L'ultima parte della storia si svolge all'interno delle acciaierie Azovstal, dove sono asserragliati combattenti e civili in condizioni terribili, dove la dottoressa Lesya si trova dilaniata dal tomento etico di dover soccorrere un giovane combattente con il corpo ricoperto di orrendi tatuaggi.
Il giuramento di Ippocrate e l'uniforme che indossa le imporrebbe di farlo, essendo il ferito un patriota che difende il suo paese. D'altro canto però, i suoi ricordi familiari della seconda guerra mondiale e degli orrori che i suoi parenti hanno subito dalle SS, non lasciano in pace la sua anima. Inoltre lei conosce quel ragazzo, è cresciuta insieme a lui e da giovanissimi hanno avuto una relazione amorosa, questo contribuisce a devastarla ancor più dentro.

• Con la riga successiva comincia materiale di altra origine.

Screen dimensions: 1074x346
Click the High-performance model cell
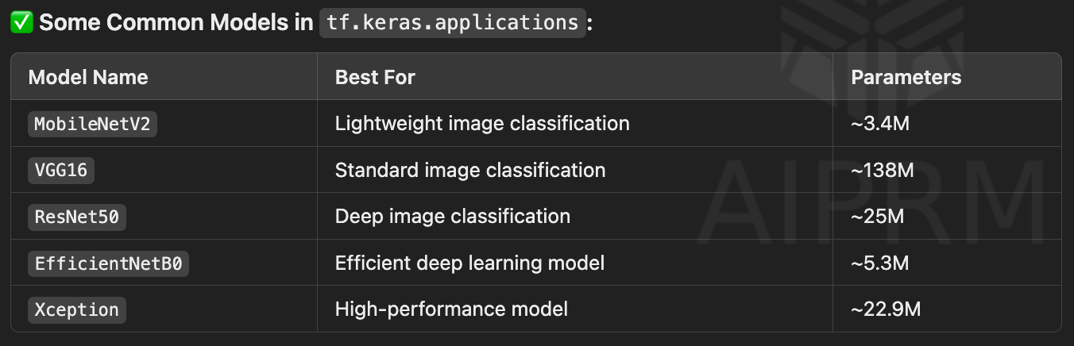tap(451, 309)
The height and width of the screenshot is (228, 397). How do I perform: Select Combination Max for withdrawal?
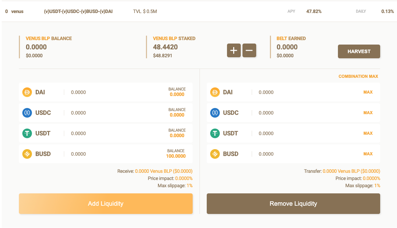[x=358, y=76]
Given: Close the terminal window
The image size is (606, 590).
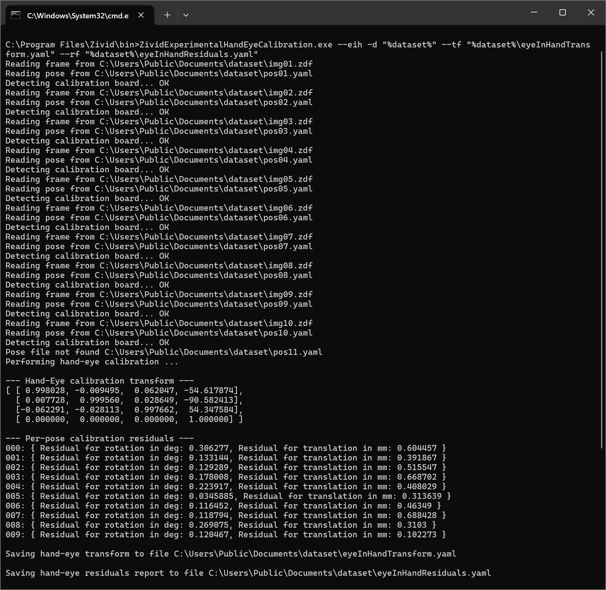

Lesya non avrà il tempo materiale di soccorrere il ferito e questo in parte la solleverà da una decisione che avrebbe comunque pesato come un macigno sopra la sua coscienza, ma si porterà sempre dietro il dolore di questa sconfitta morale: la consapevolezza che comunque avesse agito avrebbe fatto del male a una parte di lei. Il testo è in ottava rima, lo stesso verso usato dai cantastorie nei contrasti a sfondo sociale e politico del primo Novecento.
Edizione critica con note a fondo pagina, ampia bibliografia e con un saggio conclusivo sull'impiego di armi non convenzionali proprie della cosiddetta 'guerra cognitiva' nello scenario ucraino e le sue ripercussioni sui paesi che vi hanno fatto ricorso. In appendice, il libro è arricchito da nove spartiti musicali per chitarra sola, nei quali si trovano trascritti interludi musicali composti per alternare la pubblica lettura delle scene.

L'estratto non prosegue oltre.